(Extracted data entries)
Start of Block
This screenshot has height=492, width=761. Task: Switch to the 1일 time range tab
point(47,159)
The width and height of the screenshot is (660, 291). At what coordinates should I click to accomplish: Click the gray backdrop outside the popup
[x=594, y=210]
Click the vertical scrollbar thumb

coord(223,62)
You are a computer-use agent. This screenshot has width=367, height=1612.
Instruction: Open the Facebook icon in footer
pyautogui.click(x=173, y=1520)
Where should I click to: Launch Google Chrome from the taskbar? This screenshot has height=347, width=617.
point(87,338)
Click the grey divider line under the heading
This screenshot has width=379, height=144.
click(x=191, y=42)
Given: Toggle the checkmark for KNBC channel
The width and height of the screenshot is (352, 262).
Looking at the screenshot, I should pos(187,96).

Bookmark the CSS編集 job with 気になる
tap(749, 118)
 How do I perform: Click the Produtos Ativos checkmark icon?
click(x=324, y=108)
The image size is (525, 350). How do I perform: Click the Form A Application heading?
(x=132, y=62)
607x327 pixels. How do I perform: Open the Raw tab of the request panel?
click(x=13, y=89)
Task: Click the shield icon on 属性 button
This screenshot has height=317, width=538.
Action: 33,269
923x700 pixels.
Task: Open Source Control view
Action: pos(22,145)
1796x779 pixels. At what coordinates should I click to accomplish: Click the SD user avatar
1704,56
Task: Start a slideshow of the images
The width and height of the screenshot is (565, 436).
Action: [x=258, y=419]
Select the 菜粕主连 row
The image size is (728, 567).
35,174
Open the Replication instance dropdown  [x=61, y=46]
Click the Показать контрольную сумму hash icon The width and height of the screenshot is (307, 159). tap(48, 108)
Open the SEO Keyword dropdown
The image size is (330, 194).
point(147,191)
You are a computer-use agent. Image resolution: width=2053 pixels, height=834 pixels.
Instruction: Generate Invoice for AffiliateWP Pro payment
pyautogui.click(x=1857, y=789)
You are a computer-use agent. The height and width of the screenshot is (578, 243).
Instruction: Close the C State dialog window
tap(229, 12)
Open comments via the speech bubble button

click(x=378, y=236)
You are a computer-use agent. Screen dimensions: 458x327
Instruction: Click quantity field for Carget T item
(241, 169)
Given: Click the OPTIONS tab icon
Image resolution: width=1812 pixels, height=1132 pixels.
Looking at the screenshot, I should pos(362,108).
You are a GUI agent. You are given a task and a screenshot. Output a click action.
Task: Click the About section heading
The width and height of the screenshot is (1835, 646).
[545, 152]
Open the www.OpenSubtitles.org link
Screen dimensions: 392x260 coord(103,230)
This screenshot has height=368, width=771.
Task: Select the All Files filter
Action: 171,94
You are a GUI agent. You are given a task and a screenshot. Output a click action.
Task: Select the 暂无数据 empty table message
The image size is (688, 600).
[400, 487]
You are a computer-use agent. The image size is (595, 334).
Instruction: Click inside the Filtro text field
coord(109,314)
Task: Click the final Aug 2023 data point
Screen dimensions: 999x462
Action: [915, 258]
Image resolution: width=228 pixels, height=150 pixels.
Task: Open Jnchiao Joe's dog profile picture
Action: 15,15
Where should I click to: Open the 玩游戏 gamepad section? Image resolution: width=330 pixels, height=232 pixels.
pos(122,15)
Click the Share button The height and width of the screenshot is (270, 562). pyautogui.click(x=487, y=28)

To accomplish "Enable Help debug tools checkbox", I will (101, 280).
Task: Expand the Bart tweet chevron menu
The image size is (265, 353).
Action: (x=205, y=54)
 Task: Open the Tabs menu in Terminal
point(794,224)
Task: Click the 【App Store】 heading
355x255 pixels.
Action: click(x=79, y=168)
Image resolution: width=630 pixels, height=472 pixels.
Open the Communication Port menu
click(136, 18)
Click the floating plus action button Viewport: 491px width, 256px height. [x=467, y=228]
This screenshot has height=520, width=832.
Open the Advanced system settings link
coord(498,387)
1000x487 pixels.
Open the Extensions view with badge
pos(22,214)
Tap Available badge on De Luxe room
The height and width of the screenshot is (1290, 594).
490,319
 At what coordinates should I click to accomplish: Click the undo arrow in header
End of Block
REQUIRED ACTION
Each line of the data is to be transcribed exactly.

TASK RESPONSE
This screenshot has height=492, width=761. Task: Switch to the 1일 time range tab
point(47,159)
The width and height of the screenshot is (660, 291). At what coordinates should I click to accomplish: Click the gray backdrop outside the popup
[x=594, y=210]
Click the vertical scrollbar thumb

coord(223,62)
You are a computer-use agent. This screenshot has width=367, height=1612.
Instruction: Open the Facebook icon in footer
pyautogui.click(x=173, y=1520)
Where should I click to: Launch Google Chrome from the taskbar? This screenshot has height=347, width=617.
point(87,338)
Click the grey divider line under the heading
This screenshot has width=379, height=144.
click(x=191, y=42)
Given: Toggle the checkmark for KNBC channel
The width and height of the screenshot is (352, 262).
Looking at the screenshot, I should pos(187,96).

Bookmark the CSS編集 job with 気になる
tap(749, 118)
 How do I perform: Click the Produtos Ativos checkmark icon?
click(x=324, y=108)
The image size is (525, 350). How do I perform: Click the Form A Application heading?
(x=132, y=62)
607x327 pixels. How do I perform: Open the Raw tab of the request panel?
click(x=13, y=89)
Task: Click the shield icon on 属性 button
This screenshot has height=317, width=538.
Action: 33,269
923x700 pixels.
Task: Open Source Control view
Action: pos(22,145)
1796x779 pixels. At what coordinates should I click to accomplish: Click the SD user avatar
1704,56
Task: Start a slideshow of the images
The width and height of the screenshot is (565, 436).
Action: [x=258, y=419]
Select the 菜粕主连 row
The image size is (728, 567).
35,174
Open the Replication instance dropdown  [x=61, y=46]
Click the Показать контрольную сумму hash icon The width and height of the screenshot is (307, 159). tap(48, 108)
Open the SEO Keyword dropdown
The image size is (330, 194).
point(147,191)
You are a computer-use agent. Image resolution: width=2053 pixels, height=834 pixels.
Instruction: Generate Invoice for AffiliateWP Pro payment
pyautogui.click(x=1857, y=789)
You are a computer-use agent. The height and width of the screenshot is (578, 243).
Instruction: Close the C State dialog window
tap(229, 12)
Open comments via the speech bubble button

click(x=378, y=236)
You are a computer-use agent. Screen dimensions: 458x327
Instruction: Click quantity field for Carget T item
(241, 169)
Given: Click the OPTIONS tab icon
Image resolution: width=1812 pixels, height=1132 pixels.
Looking at the screenshot, I should pos(362,108).
You are a GUI agent. You are given a task and a screenshot. Output a click action.
Task: Click the About section heading
The width and height of the screenshot is (1835, 646).
[545, 152]
Open the www.OpenSubtitles.org link
Screen dimensions: 392x260 coord(103,230)
This screenshot has height=368, width=771.
Task: Select the All Files filter
Action: 171,94
You are a GUI agent. You are given a task and a screenshot. Output a click action.
Task: Select the 暂无数据 empty table message
The image size is (688, 600).
[400, 487]
You are a computer-use agent. The image size is (595, 334).
Instruction: Click inside the Filtro text field
coord(109,314)
Task: Click the final Aug 2023 data point
Screen dimensions: 999x462
Action: [915, 258]
Image resolution: width=228 pixels, height=150 pixels.
Task: Open Jnchiao Joe's dog profile picture
Action: 15,15
Where should I click to: Open the 玩游戏 gamepad section? Image resolution: width=330 pixels, height=232 pixels.
pos(122,15)
Click the Share button The height and width of the screenshot is (270, 562). pyautogui.click(x=487, y=28)

To accomplish "Enable Help debug tools checkbox", I will (101, 280).
Task: Expand the Bart tweet chevron menu
The image size is (265, 353).
Action: (x=205, y=54)
 Task: Open the Tabs menu in Terminal
point(794,224)
Task: Click the 【App Store】 heading
355x255 pixels.
Action: click(x=79, y=168)
Image resolution: width=630 pixels, height=472 pixels.
Open the Communication Port menu
click(136, 18)
Click the floating plus action button Viewport: 491px width, 256px height. [x=467, y=228]
This screenshot has height=520, width=832.
Open the Advanced system settings link
coord(498,387)
1000x487 pixels.
Open the Extensions view with badge
pos(22,214)
Tap Available badge on De Luxe room
The height and width of the screenshot is (1290, 594).
490,319
 At what coordinates should I click to accomplish: Click the undo arrow in header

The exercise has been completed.